PrivateStorageio / ZKAPAuthorizer

a Tahoe-LAFS storage-system plugin which authorizes storage operations based on privacy-respecting tokens
10 stars 7 forks source link

Implement double-use prevention in the server-side part #41

Open exarkun opened 4 years ago

exarkun commented 4 years ago

The intent is for a pass to be usable at most once. The server-side part should check for double-use as part of its validation and deny operations for which an already-used pass is being presented.

exarkun commented 4 years ago

The simplest solution would be to insert ZKAPs into a database and check for membership in the database to determine spent status. However, this database would quickly explode, I expect.

A slightly more complex solution would be to use something like a bloom filter and check for membership in that. This addresses the size concern to some great degree ("More generally, fewer than 10 bits per element are required for a 1% false positive probability, independent of the size or number of elements in the set." -Wikipedia). Possibly the probabilistic nature of Bloom filters can be accounted for by having the server accept some ratio of "maybe spent" tokens instead of rejecting requests that include any of these.

exarkun commented 3 years ago

A couple references I am clearing out of my browser state: https://medium.com/datadriveninvestor/bloom-filter-a-simple-but-interesting-data-structure-37fd53b11606 https://github.com/jaybaird/python-bloomfilter

tomprince commented 3 years ago

Presumably we'd need a shared back-end (either shared database or a new service), between all storage nodes, to ensure that a token isn't spent against multiple nodes. (Alternatively, we could size/price the ZKAPs to allow each token to be spent for each node; however, I suspect that would entail additional complexities that we should avoid.)

It isn't clear to me that a bloom-filter is an appropriate data-structure. I wouldn't think that false-positive's on having spent a token is something that is acceptable to users.

tomprince commented 3 years ago

It isn't clear to me that a bloom-filter is an appropriate data-structure. I wouldn't think that false-positive's on having spent a token is something that is acceptable to users.

That is, accepting possibly-already spent tokens is a trade-off that it would be reasonable for us to make. I don't think asking users to allow us to reject possibly-unspent tokens is a reasonable trade-off for users.

exarkun commented 3 years ago

Alternatively, we could size/price the ZKAPs to allow each token to be spent for each node; however, I suspect that would entail additional complexities that we should avoid.

One such complexity is the fact that the number of nodes cannot be considered fixed and it is not obvious to me how you would adjust the price of ZKAPs in the face of this.

It isn't clear to me that a bloom-filter is an appropriate data-structure.

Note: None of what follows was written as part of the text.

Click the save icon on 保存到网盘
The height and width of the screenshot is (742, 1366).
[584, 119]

I wouldn't think that false-positive's on having spent a token is something that is acceptable to users.

That is, accepting possibly-already spent tokens is a trade-off that it would be reasonable for us to make. I don't think asking users to allow us to reject possibly-unspent tokens is a reasonable trade-off for users.

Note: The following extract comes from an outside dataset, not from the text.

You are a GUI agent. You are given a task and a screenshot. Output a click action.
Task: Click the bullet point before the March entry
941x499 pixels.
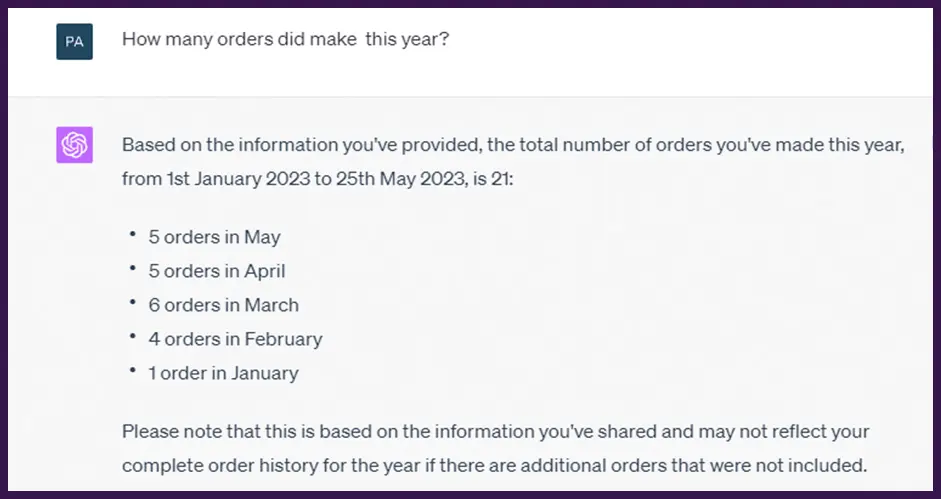coord(131,303)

One mitigation we've considered for this is to adjust the price of ZKAPs so that statistically the user is still receiving the storage they expect to have paid for. That is, if the bloom filter is constructed to have a N% false positive rate then increase the number of ZKAPs issued at the chosen price point by N%. It only provides a statistically mitigation but considering the number of ZKAPs that a client will spend this seems likely to approach a real mitigation with high probability. At the very least, I think it would leave this part of the system much less deficient than other parts of the system - for example, the part which charges the same for 1 B × month of storage as it does for 1000000 B × months of storage.

meejah commented 3 years ago

At risk of muddying the waters, the "more context" for the APIs in Tahoe behind ZKAPs generally fall under a bundle of ideas and discussion usually branded "Economics Plugins". This particular API fell out of that, but it's not the only one discussed, and had wider concepts like Tahoe clients "bidding" to storage-providers etc.

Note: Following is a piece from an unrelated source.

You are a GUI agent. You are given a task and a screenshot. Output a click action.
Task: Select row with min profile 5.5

Zooko has always been very insistent that previous iterations of this sort of work which gave users "too much" insight and control over these micro-transactions was a mistake (Mojo Nation, e.g.). This resulted in his concept likening it to a juke-box or similar; you put some coins in and it does stuff. The absolute amount of money is small. If it doesn't do enough stuff per coin, you stop stuffing coins in. So he has been extremely insistent on wanting a UX/UI that hides most of this and just periodically asks the user for money; if they aren't happy with the service they got already, they leave (and that's fine).

Obviously, Zooko isn't making decisions here, but I do think he has good instincts based on decades of trying to make related systems work.

So I think what I'm saying is: it seems totally consistent with ^ to use "statistics tricks" to make the overall experience good for the user. (I believe jean-paul has also previously suggested a statistical redemption strategy too). Users shouldn't even see stuff like "I had to spend one extra ZKAP on that one lease renewal because it showed as expired" etc, they just see whatever UI we reveal -- that is, the current "bar graph" thing that estimates how much storage-time is left.

(Practically-speaking: a simple database could be used "for now" and if it just had every spent ZKAP in it, everything could be inserted into a Bloom filter at any point in the future and the database deleted...)